CHARLOTTE — The scripted kickoff of Wednesday evening’s session at the Democratic National Convention here was sent off the rails by shouts of “nay” and a round of boos as Democrats amended their platform to include support for Jerusalem as the capital of Israel, and inclusion of the word “God.”
Democratic leaders wanted the vote to go smoothly, appeasing critics after the platform drew fire from Republicans and the Romney campaign. They didn’t get their wish, thanks to folks like the delegates from Utah.
Paul Ryan called the platform Democrats passed on Tuesday night “tragic” for leaving out mention of Jerusalem.
Mitt Romney said lack of the word “God” in the platform showed the Democratic Party was “veering further and further away into an extreme wing that American’s don’t recognize.”
Located well off the main floor of the Time Warner Center, where the convention is being held, a visit to the Utah delegation found at least six nay votes to the platform amendments. The vocal opponents to the amendments were a diverse coalition, including a Muslim woman to young, white man.
They said they were opposed to what they saw as Republicans effectively forcing Democrats’ hand on their own platform.
“This is the big-tent party. We want to include all faiths,” said TJ Ellerbeck, a delegate from Salt Lake City who voted against the amendments. “And when you bring in one deity above any other deity, you’re automatically excluding people.”
Noor Ul-Hasan, a Muslim delegate from Salt Lake City, said she worried about including God in a way that could make people feel uncomfortable.
“Democrats need to feel included, it doesn’t matter what religion you are,” she said. “To have God in there, people who don’t believe in God, you’ve got to have those people included.”
Ul-Hasan was also concerned about the language delineating Jerusalem as Israel’s capital.
“We have two Muslims in our delegation and we have two Jews as well,” she said. “We work together. But I think if they told me that they were going to make a Muslim city be the capital, I think we’d be dividing our Democrats. That’s why I’m in the Democratic Party — because I don’t want to be divided.”
The vocal dissension in the Democratic ranks — and the video of convention chairman Antonio Villaraigosa looking pained as he held the vote three times while a chorus of nays rained down — is the stuff Republican dreams are made of. But the dissenters in the Utah delegation said they didn’t care about what GOP leaders might say.
“We don’t worry about the Republicans,” said Angelea Urrea of Roy, Utah. She said Democrats passed their platform on Tuesday and didn’t need to change it because of outside pressure. “I don’t understand why some bad press means all of a sudden we change some words.”

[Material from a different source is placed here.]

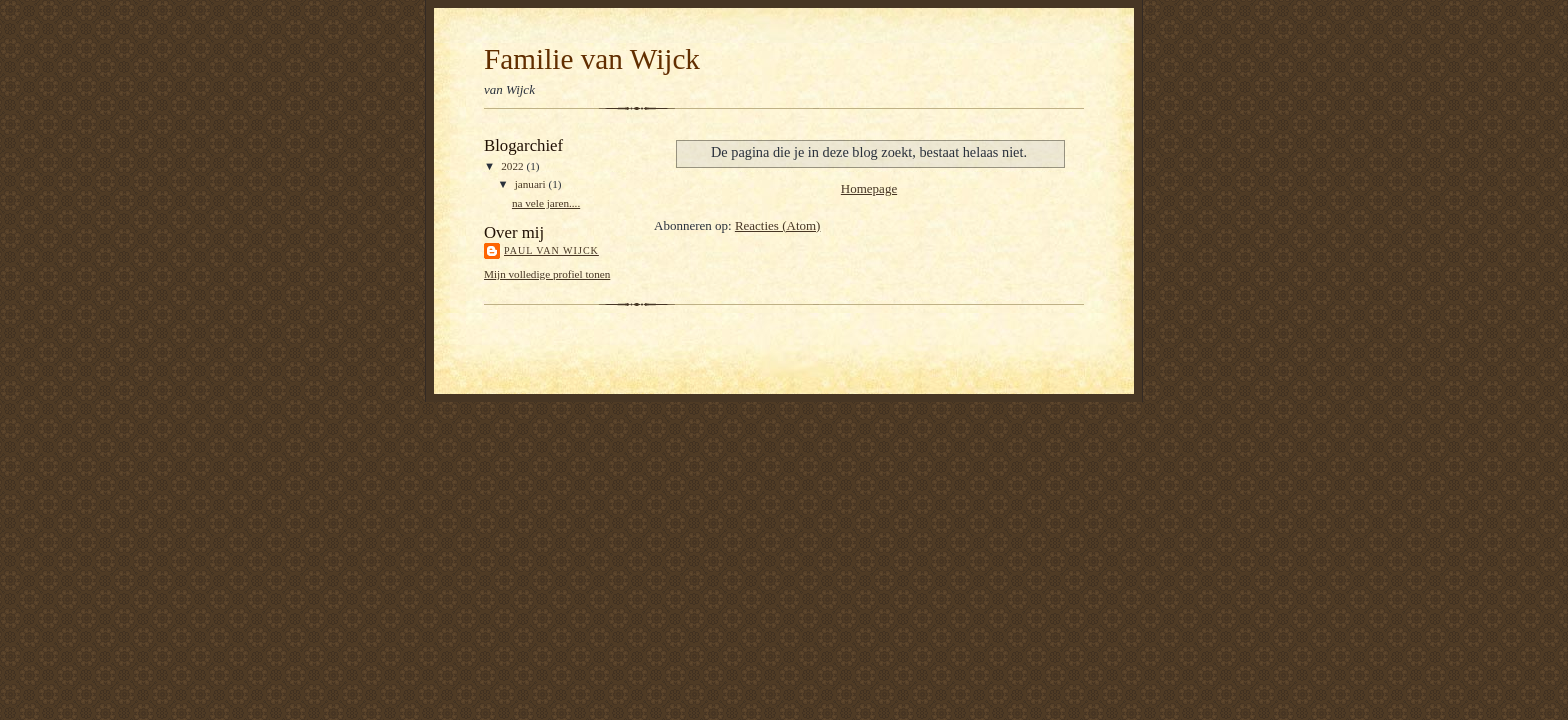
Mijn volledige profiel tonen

Villaraigosa declared the two-thirds majority necessary to amend the platform based on the third of three voice votes. The Utah dissenters said they disagreed with his decision to end the vote — they said they had a bigger number of supporters than Villaraigosa seemed to think — but they conceded that the fight is effectively over.
“We’re allowed to dissent, that’s what democracy’s about,” Urrea said. “The amendments carried, and that’s the way it goes.”

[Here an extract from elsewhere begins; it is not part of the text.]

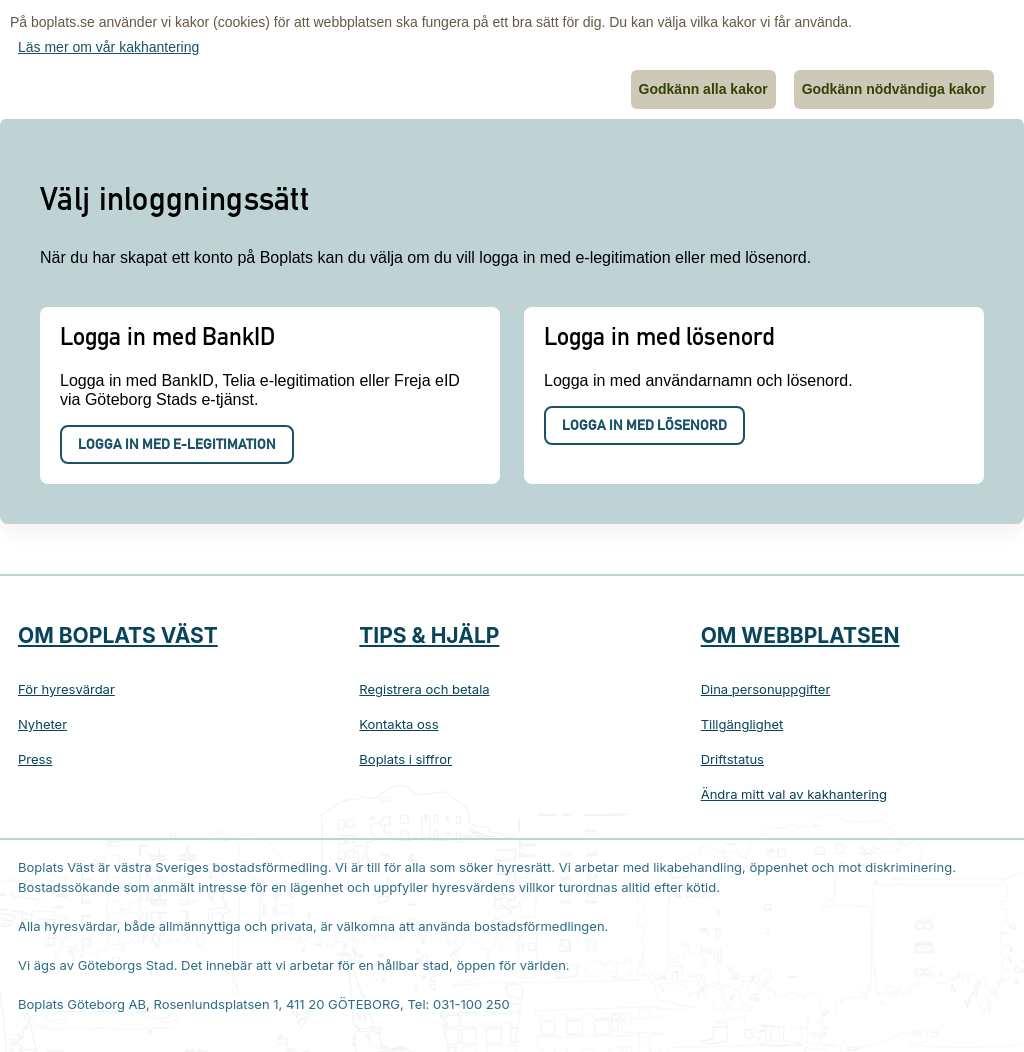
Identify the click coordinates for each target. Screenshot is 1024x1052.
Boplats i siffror (405, 759)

Ellerbeck said the public dissent was a good reflection on the Democrats, no matter what Republicans might say.
“Obviously there are many different opinions because we’re a party that wants to welcome anyone with any ideas,” he said.
The yea voters in the convention hall were far less vocal than the dissenters. One delegate from Minnesota who declined to be named said he voted yea “to put ‘God’ back in the party platform because the Republicans think we don’t care about God.”
He said there were dissenters because some delegates in the hall “didn’t understand” the vote.
At the California delegation, Villaraigosa’s home, no one wanted to talk about the vote. Oregon delegates said the vocal dissension passed them by.
“I didn’t hear any boos or nays,” said Wayne Kinney, an Oregon delegate who voted yea in the hall. “I’m not trying to give you a snow job, I was just dealing with delegate issues, I guess.”